Antoon’s production reduces the issue between Kate and Petruchio to one of dire simplicity. Miss Ullman’s Kate is a a cross between Joe Cocker and Calamity Jane. She spits, picks her teeth, swaggers, downs shots of whiskey, shouts, brawls, and roars. She’s cross and mean and grouchy—like an angry, maladjusted child. The whole concept of “shrewishness” is reduced to bad behavior. The pièce de résistance is a wild temper tantrum she throws, halfway to being an epileptic fit, after which she seems drained or purged or just plain exhausted. It’s funny because everything Miss Ullman does is funny, but then Mr. Antoon has Mr. Freeman imitate it, thereby proving the not very interesting proposition that unattractive behavior is unattractive.

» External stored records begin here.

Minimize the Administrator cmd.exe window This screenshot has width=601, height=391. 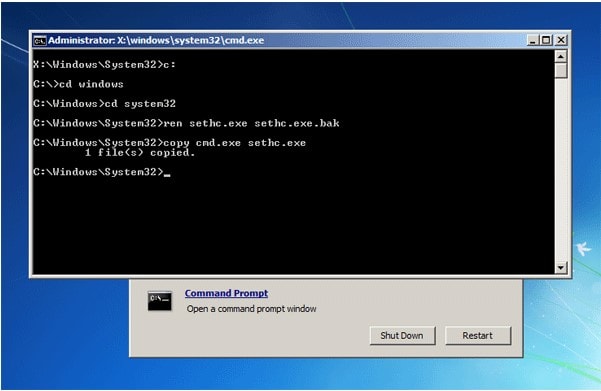tap(532, 40)
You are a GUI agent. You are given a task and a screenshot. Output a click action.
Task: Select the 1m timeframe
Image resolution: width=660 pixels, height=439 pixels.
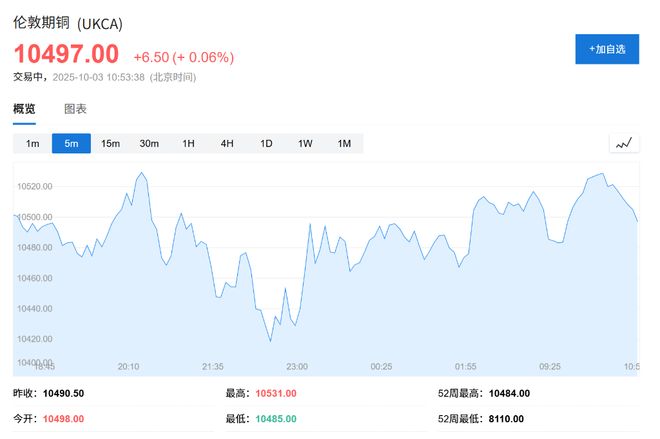point(32,144)
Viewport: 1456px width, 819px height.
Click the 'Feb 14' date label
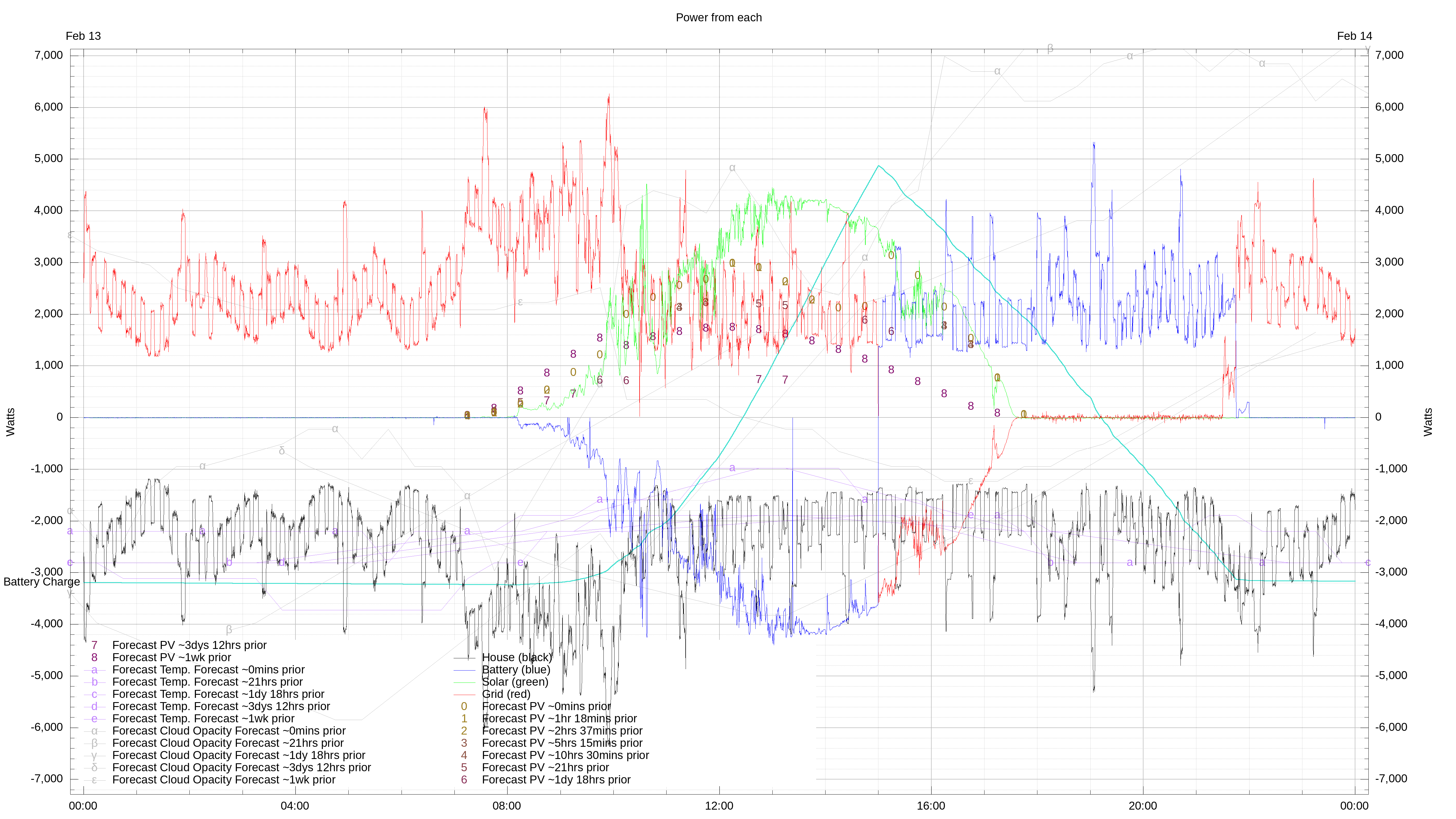[x=1354, y=36]
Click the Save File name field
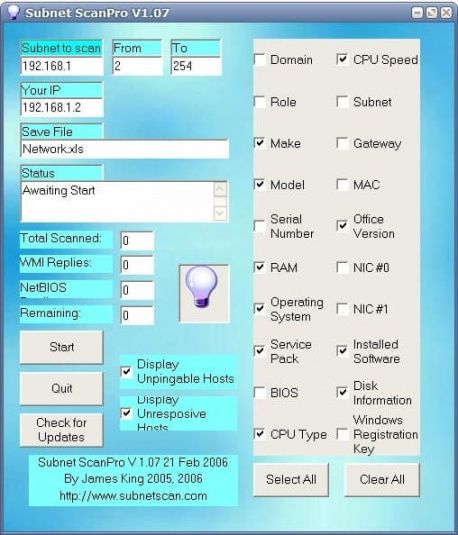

Again, it’s too bad that Antoon couldn’t do better than this schoolroom interpretation—that Petruchio “tames” Kate by showing her what she looks like. Mr. Freeman makes a delightful shrew-tamer; moreover, the idea of a black Petruchio has real possibilities. But although Mr. Freeman and Miss Ullman are mugging on the very highest plane, they are still mugging. And in spite of the wealth of truly talented actors in the cast—among them Robert Joy (whose Tranio is all speech mannerisms), Helen Hunt (who makes an amusing Bianca and does the best at delivering Shakespeare in a Midwestern twang), Tom Mardirosian (as Hortensio), and Graham Winton (whose Lucentio gets lost in a Southern drawl)—there isn’t any real acting going on. Consequently, nothing in the production is as much fun to watch as it could be. It isn’t until the last scene—when we find that Kate has put off her childish characteristics but retained her basic lack of femininity—that the play gets interesting, and by then it’s time to go home.
This production has the look and feel of something with Broadway aspirations: the set—a wall of barn siding with sliding platforms that wheel themselves out to provide a saloon bar or banquet table, and a painted mural of wild horses that appear and disappear depending on what kind of light Peter Kaczorowski throws on them—is quite beautiful, and more ingenious than any I’ve seen at the Delacorte in years. The music, too, is more sophisticated than usual. With such an ace cast and with stars like Miss Ullman and Mr. Freeman in the company, it’s easy to imagine that Joe Papp mounted this production in the hope of moving it. But I don’t think it would transfer successfully. The problem is really Antoon: he’s fine for a fine summer evening, but I doubt that he would play very well on Broadway.